■ Task to complete:
Please render each line of the data below as a numbered list, skipping blank lines and leaving the pictures out.

■ Record list:

____________

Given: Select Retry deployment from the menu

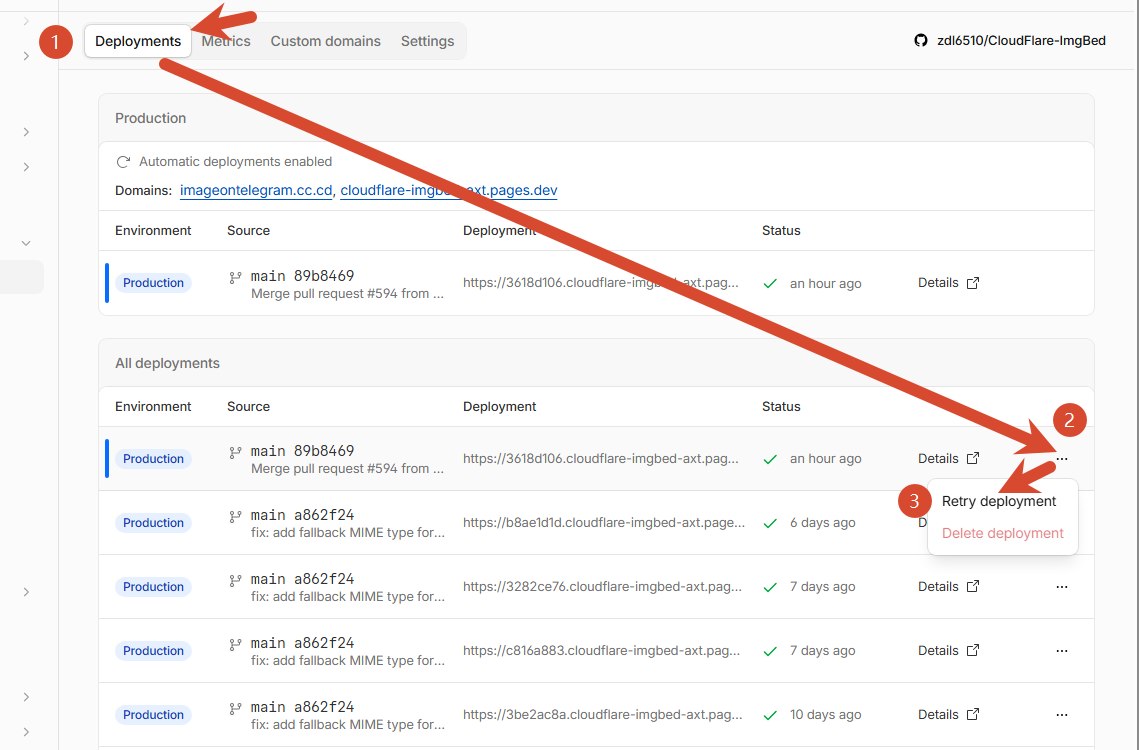Looking at the screenshot, I should point(999,501).
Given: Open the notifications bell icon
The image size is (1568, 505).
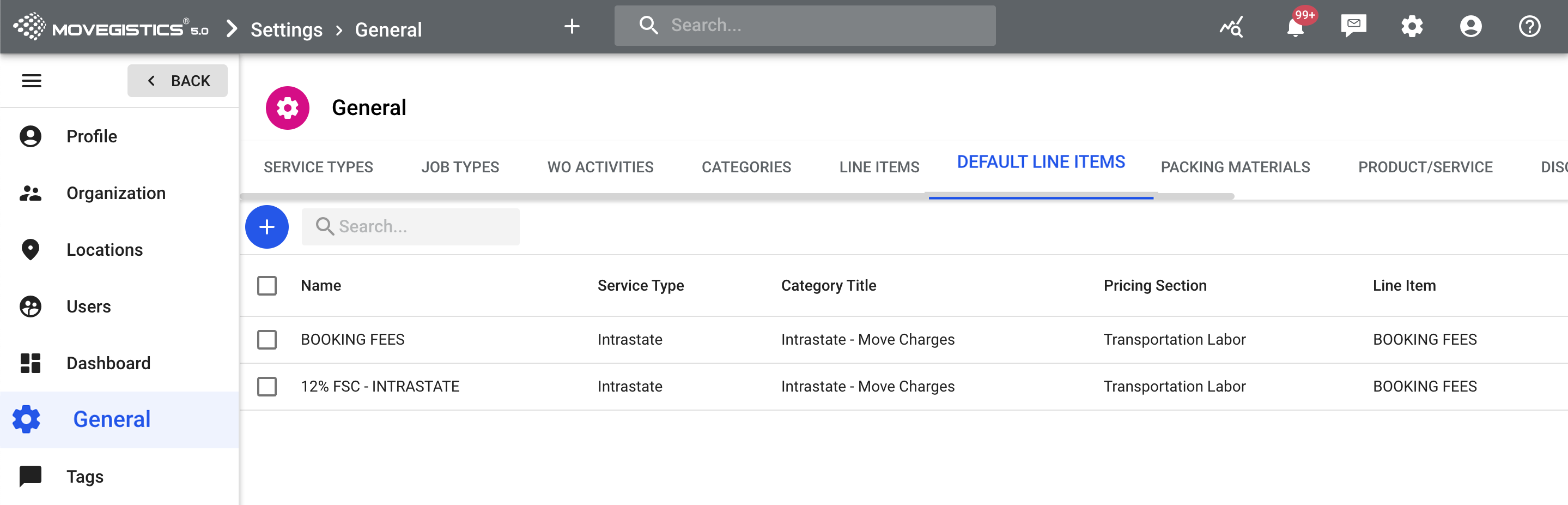Looking at the screenshot, I should click(x=1294, y=27).
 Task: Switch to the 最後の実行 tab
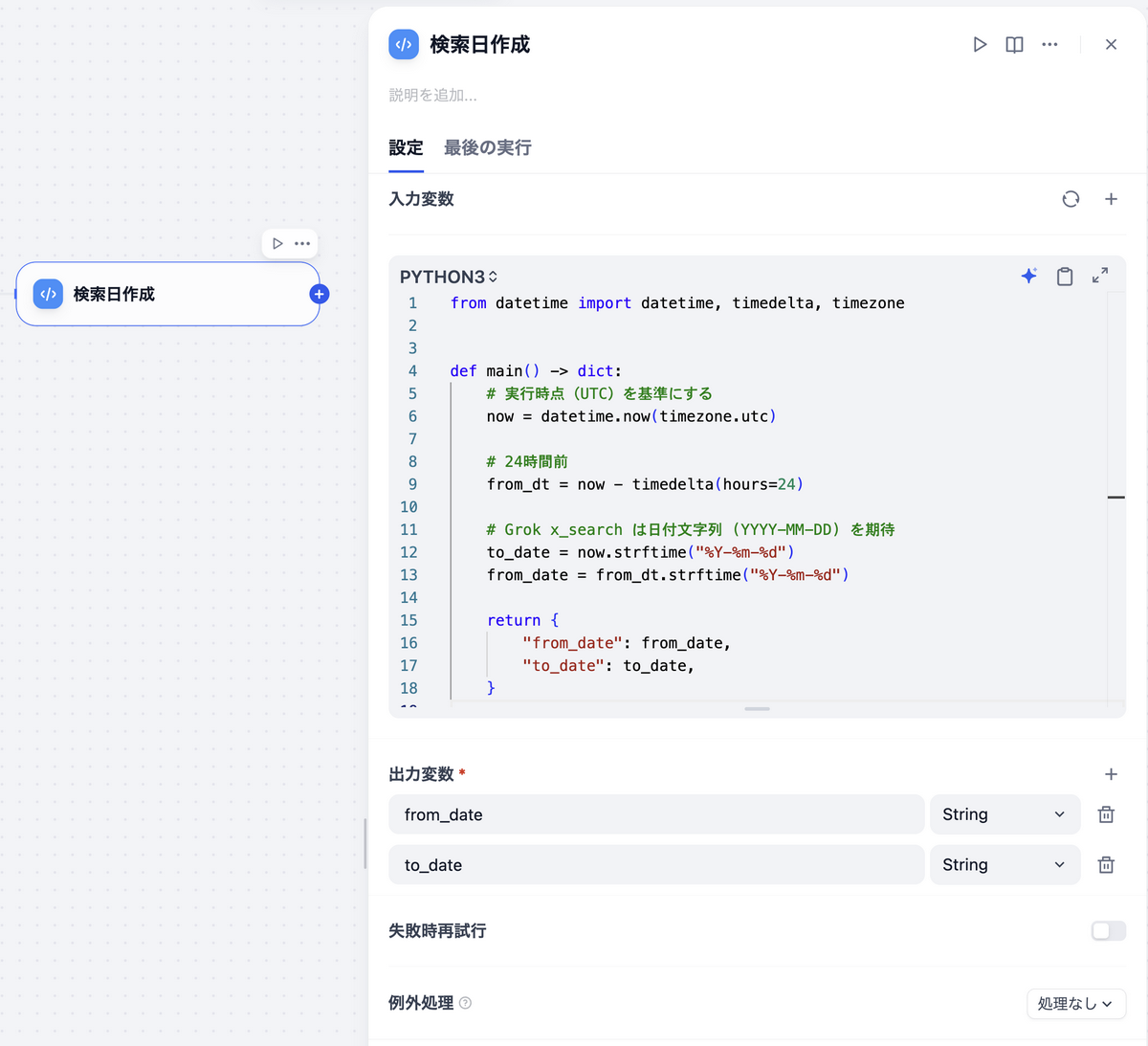click(487, 148)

____________

■ Final answer:
1. Given: Select Retry deployment from the menu
2. Looking at the screenshot, I should point(999,501).
3. Given: Open the notifications bell icon
4. The image size is (1568, 505).
5. Looking at the screenshot, I should click(x=1294, y=27).
6.  Task: Switch to the 最後の実行 tab
7. click(487, 148)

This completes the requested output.